Calibrachoa La Llave & Lex., Nov. Veg. Descr. 2: 3 (1825)

Type species: C. procumbens La Llave & Lex.

 Somewhat woody perennial herbs, pubescent with glandular hairs, viscid. Leaves alternate or upper ones paired, simple, entire, petiolate or sessile. Flowers solitary in leaf axils, bisexual, usually slightly zygomorphic. Calyx campanulate, deeply 5–lobed. Corolla single, funnel-shaped or salver-shaped, usually pink; limb shortly 5–lobed, the lobes conduplicate in bud. Stamens 5, 4 in two pairs, the 5th the shortest, inserted on corolla-tube; anthers bilocular, not cohering, versatile, dehiscing by longitudinal slits. Ovary bilocular; stigma capitate. Fruit a smooth capsule, opening from apex, enclosed by calyx. Seeds globular to angular.

 A genus of c. 30 species mostly native to South America, especially Brazil. The genus is closely related to Petunia (see below), from which it has only relatively recently been split, and to Nicotiana from which it differs mainly in having solitary flowers and a base chromosome number of n=18 (Nicotiana n=12). One species naturalised in Australia; this species is commonly encountered in the horticultural trade.
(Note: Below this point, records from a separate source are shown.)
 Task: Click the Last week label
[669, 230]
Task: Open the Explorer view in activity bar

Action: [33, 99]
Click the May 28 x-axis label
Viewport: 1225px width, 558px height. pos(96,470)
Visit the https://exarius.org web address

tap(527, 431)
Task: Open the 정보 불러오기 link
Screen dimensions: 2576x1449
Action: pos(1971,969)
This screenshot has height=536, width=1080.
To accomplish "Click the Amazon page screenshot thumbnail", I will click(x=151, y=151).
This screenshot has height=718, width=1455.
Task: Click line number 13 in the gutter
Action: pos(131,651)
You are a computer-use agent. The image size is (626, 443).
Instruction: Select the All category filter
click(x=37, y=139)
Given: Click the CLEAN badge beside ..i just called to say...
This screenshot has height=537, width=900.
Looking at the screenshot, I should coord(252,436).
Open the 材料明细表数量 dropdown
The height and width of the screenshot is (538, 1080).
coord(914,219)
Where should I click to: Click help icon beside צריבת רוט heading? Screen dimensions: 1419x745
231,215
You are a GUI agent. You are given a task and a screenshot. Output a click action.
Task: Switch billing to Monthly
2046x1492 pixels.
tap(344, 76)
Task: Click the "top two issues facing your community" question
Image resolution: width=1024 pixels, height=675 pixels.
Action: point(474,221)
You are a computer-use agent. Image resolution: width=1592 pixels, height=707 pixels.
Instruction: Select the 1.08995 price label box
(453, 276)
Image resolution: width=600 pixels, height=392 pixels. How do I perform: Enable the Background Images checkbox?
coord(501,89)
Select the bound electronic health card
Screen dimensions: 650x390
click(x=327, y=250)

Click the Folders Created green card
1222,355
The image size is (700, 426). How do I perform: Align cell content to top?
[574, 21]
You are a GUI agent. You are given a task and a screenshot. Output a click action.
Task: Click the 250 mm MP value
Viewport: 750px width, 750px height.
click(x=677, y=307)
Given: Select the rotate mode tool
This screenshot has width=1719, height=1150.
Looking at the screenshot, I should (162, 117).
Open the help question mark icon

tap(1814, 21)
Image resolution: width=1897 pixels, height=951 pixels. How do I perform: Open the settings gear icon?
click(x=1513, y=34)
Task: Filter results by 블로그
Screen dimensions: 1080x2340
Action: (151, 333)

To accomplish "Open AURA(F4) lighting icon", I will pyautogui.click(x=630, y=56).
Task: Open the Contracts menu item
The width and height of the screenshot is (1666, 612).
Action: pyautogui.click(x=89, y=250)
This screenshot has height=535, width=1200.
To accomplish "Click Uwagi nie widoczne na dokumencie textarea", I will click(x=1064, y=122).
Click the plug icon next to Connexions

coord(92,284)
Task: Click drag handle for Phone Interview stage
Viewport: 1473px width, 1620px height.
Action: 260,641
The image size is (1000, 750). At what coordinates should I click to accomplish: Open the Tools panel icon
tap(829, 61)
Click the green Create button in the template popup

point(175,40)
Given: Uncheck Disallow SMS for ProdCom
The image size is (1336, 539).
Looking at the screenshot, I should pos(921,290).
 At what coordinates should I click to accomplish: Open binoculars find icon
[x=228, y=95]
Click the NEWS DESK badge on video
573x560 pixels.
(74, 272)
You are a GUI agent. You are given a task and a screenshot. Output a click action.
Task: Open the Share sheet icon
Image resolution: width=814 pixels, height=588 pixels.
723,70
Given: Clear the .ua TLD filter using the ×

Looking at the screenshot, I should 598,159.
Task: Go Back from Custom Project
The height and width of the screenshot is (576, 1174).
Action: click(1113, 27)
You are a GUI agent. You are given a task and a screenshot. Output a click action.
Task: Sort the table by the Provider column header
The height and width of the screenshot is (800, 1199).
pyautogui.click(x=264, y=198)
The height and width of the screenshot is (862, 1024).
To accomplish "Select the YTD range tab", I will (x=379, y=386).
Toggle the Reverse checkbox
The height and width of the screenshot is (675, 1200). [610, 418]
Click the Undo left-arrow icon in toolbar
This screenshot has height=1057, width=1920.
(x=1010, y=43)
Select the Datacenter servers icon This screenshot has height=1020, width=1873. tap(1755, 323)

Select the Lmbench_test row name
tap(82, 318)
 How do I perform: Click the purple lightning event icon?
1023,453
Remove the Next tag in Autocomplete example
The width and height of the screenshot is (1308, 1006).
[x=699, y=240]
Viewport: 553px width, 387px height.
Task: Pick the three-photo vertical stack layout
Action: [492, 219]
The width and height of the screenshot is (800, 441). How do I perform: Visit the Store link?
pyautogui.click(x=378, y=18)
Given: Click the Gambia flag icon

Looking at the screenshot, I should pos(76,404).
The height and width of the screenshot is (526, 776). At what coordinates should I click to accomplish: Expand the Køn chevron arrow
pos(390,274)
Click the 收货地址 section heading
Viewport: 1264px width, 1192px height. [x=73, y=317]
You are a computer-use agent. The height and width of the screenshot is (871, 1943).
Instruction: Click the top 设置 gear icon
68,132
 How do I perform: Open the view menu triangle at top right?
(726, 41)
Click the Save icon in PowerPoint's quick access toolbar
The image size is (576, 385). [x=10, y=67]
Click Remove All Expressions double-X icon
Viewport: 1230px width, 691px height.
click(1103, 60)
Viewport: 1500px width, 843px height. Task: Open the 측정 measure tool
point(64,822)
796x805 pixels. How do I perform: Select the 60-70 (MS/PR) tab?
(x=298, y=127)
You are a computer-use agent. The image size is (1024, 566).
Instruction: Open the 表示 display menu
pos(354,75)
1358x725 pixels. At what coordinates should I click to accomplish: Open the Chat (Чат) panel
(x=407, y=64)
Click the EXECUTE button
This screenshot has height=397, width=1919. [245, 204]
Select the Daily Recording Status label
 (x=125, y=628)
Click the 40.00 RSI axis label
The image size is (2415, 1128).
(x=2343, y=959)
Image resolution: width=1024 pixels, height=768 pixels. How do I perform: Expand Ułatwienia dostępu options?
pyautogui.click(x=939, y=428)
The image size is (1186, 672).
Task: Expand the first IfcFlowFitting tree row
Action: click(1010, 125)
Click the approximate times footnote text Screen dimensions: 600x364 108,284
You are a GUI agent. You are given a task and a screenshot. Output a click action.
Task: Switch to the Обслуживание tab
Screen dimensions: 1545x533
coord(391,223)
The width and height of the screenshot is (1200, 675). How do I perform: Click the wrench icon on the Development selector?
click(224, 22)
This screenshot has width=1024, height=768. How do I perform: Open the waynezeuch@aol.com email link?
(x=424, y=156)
 D.E. Symon, The solanaceous genera, Browallia, Capsicum, Cestrum, Cyphomandra, Hyoscyamus, Lycopersicon, Nierembergia, Physalis, Petunia, Salpichroa and Withania, naturalised in Australia, J. Adelaide Bot. Gard. 3: 133–166 (1981); H.J.W.Wijsman, On the inter-relationships of certain species of Petunia: 6. New names for the species of Calibrachoa formerly included into Petunia (Solanaceae). Acta Bot. Neerl. 39: 101-102 (1990).

Changes since the Flora of Australia treatment

Specimens previously referred to as Petunia parviflora in the Flora of Australia treatment of 1981 are now usually to be found under the name Calibrachoa parviflora.

Opinions vary as to whether Calibrachoa and Petunia should be treated as distinct genera, Hunziker in his Genera of Solanaceae (2001) still absorbing Calibrachoa within Petunia. However the majority of publications now accept the two genera and support continues to grow. Recent DNA studies (T. Ando, H. Kokubun, H. Watanabe, N. Tanaka, T. Yukawa, G. Hashimoto, E. Marchesi, E. Suárez & I. L. Basualdo (2005). Phylogenetic analysis of Petunia sensu Jussieu (Solanaceae) using Chloroplast DNA RFLP. Ann. Bot. 96: 289-297.) provide further evidence for the split.  

Calibrachoa species differ from Petunia by their woody stems and by their diploid chromosome number of 18 rather than 14. There are also differences in corolla aestivation (conduplicate in Calibrachoa, imbricate in Petunia) and in the walls of the cells of the seed coat (straight in Calibrachoa, wavy in Petunia).

Key to species

Only a single species is known in Australia, Calibrachoa parviflora (A.L.Juss.)D'Arcy.